A front moved through today, associated with a dip in the jetstream that will allow cold air to move in for the next few days.
The frontal boundary stalled to our south and multiple models are showing the development of low pressure that will move along the front bringing significant precipitation. Both the NAM and GFS show QPF values, as high as 0.98 inches of water.
There are currently differences between the timing and thermal profiles of the models and those differences result in significant differences in the precipitation type (rain /sleet/snow).
The NAM is warmer and shows little snow until the afternoon. The GFS is colder and faster, and shows as much as 4-6 inches of snow!
We also need to include consideration of sun angle in April and resultant solar insolation through clouds along with daytime vs nighttime Spring snows. Too early to make a call, but interesting weather for April. Stay tuned.
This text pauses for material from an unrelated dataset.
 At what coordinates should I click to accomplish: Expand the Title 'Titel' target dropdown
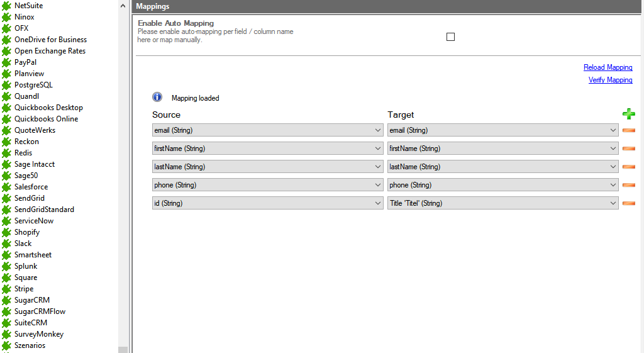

Wednesday 10:45 pm -Tonight’s NAM continues with a thermal profile that is too warm for snow during much of the storm around Philadelphia.
Upper Bucks and Montgomery County as well as western Chester county may have over 4 inches, as measured on grassy surfaces, but the immediate PHL area is mostly rain and some sleet, changing to snow late in the game. A light coating possible. Expect changes
Last night’s two model runs continue to show some snow and mixed precipitation starting Monday night into Tuesday. Current track is a bit further south, increasing chance of snow vs. rain, but QPFs are less.
We’re NOT talking about a major snowstorm for Philly; more likely a significant snow for areas much further inland. Details about specific accumulations still uncertain, but it appears more like a 3 inch range total with sleet and possible rain mixed in for Philly. The usually “more likely on grassy surfaces” instead of roadways. That’s the current best guess.
What’s more significant with the latest model runs- the second low that forms on Wednesday is now looking like it might move out to sea, essentially missing us on Wednesday; this is true of the deterministic models (GFS, CMC, ECMWF etc). The statistical models still show a ”signal” for snow in our area on Wednesday, so we’re not out of the woods yet.
This is a complex binary-type system. Still too early to be sure about details, expeciallly with the second low for Wednesday. Changes likely.